── Brano citato

Un pomeriggio, dopo essermi lavato e aver fatto bollire i lerci panni che portavo addosso, per eliminare cimici e pidocchi, assieme ad un gruppetto di compagni, ho deciso di fare un giretto all’interno del campo.

Ci siamo seduti vicino ad un rifugio antischegge, distante dal reticolato una ventina di metri. Dall’altra parte c’era il campo degli americani che, diversamente da noi, ricevevano un pacco alla settimana dalla loro Croce Rossa. Erano, inoltre, protetti da trattati internazionali, perciò non avevano problemi di alcun genere. Non lavoravano in fabbrica e li vedevamo spesso passare il tempo giocando a basket; questa era la migliore dimostrazione che a loro le energie non mancavano di certo. Lo stesso succedeva agli inglesi ed ai francesi, mentre i russi si trovavano nelle nostre stesse condizioni, forse anche peggiori.

Ad un certo punto un prigioniero americano che stava da tempo camminando avanti e indietro vicino ai reticolati, ci ha mostrato un pacchetto che teneva fra le mani. Ad un tratto questo è volato all’interno del nostro campo, andando a cadere vicino al filo spinato, siamo rimasti fermi. Dopo qualche minuto abbiamo deciso di rientrare lasciando il pacchetto dove stava, tutti, fuorchè un abruzzese che, nonostante i nostri richiami, non ha voluto seguirci.

────
── Contenuto dei record

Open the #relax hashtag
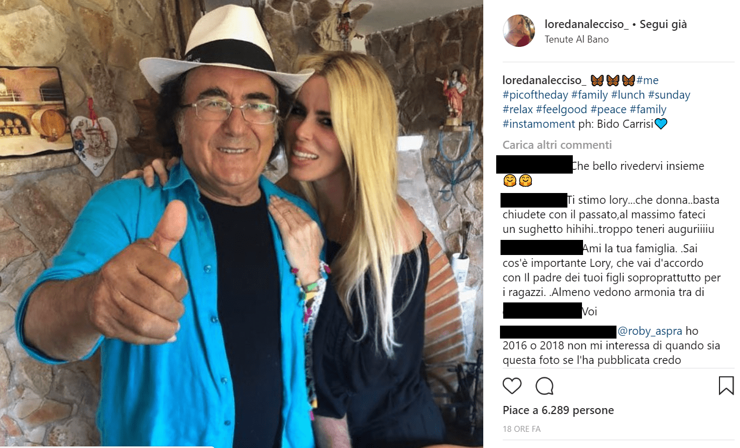 [x=518, y=109]
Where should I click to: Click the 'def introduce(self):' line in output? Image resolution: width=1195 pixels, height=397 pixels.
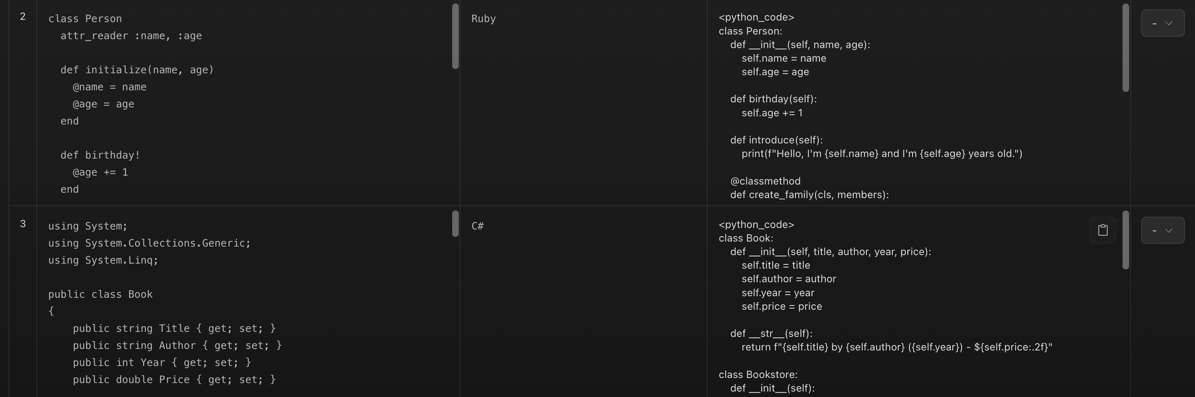coord(776,140)
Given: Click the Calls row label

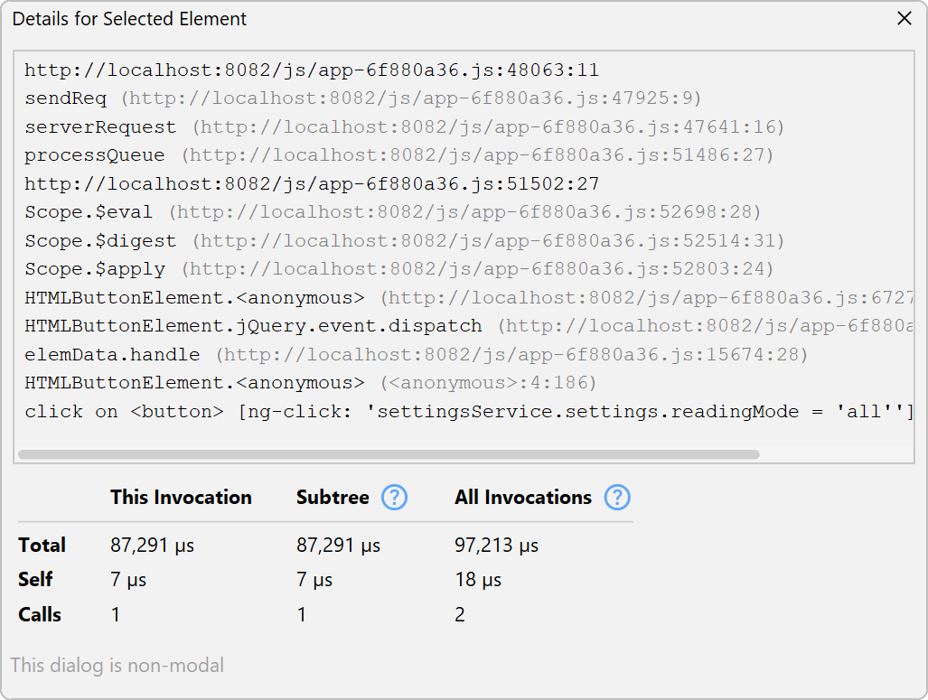Looking at the screenshot, I should pos(40,615).
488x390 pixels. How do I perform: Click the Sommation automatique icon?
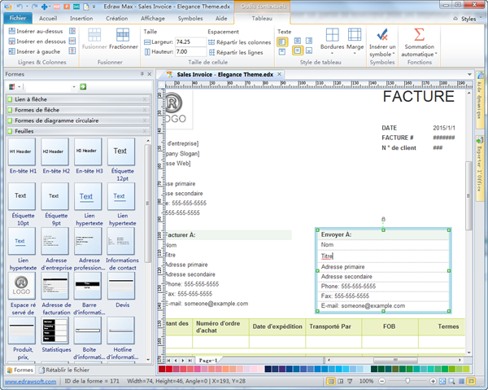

────

## Istruzioni
Per favore, prosegui il racconto sul campo di prigionia a partire dalla sua ultima frase. I record non c'entrano con questo compito.

## Risposta
La fame ed il forte desiderio della cioccolata che sicuramente l’involucro conteneva, sono stati per lui fatali, infatti, poco dopo, si è diretto verso i reticolati. Abbiamo sentito uno sparo e lo abbiamo visto cadere al suolo colpito a morte.

A queste cose io non ho mai trovato altre giustificazioni che la mancanza di umanità e di ogni principio morale. Sotto qualsiasi regime certe cose, contrarie alla mia coscienza, non avrei mai potuto farle!

In quel periodo, il mio caposquadra, rientrando da una breve vacanza da Treviso, mi aveva portato un pacco con dei viveri, del chinino e una lettera che mia madre gli aveva consegnato. Mio padre, tramite Pezzetta, mi scriveva regolarmente mandandomi ogni volta che poteva, dei buoni per l'acquisto di pane, non sempre, però, riusciva a trovarli al mercato nero.

Il 7 aprile di nuovo avevo la febbre alta, stavo malissimo e sono stato ancora una volta ricoverato in infermeria. In mezzo a tanti altri ammalati pensavo tutto il giorno a casa. Era Venerdì Santo e rammentavo con commozione le cerimonie e la processione serale che, partendo dal Duomo, percorreva le vie di Santo Stefano. Mi sembravano immagini lontane, di tempi felici e spensierati che non sarebbero più tornati .

Un medico italiano mi ha diagnosticato malaria con aggiunta di pleurite secca al polmone destro.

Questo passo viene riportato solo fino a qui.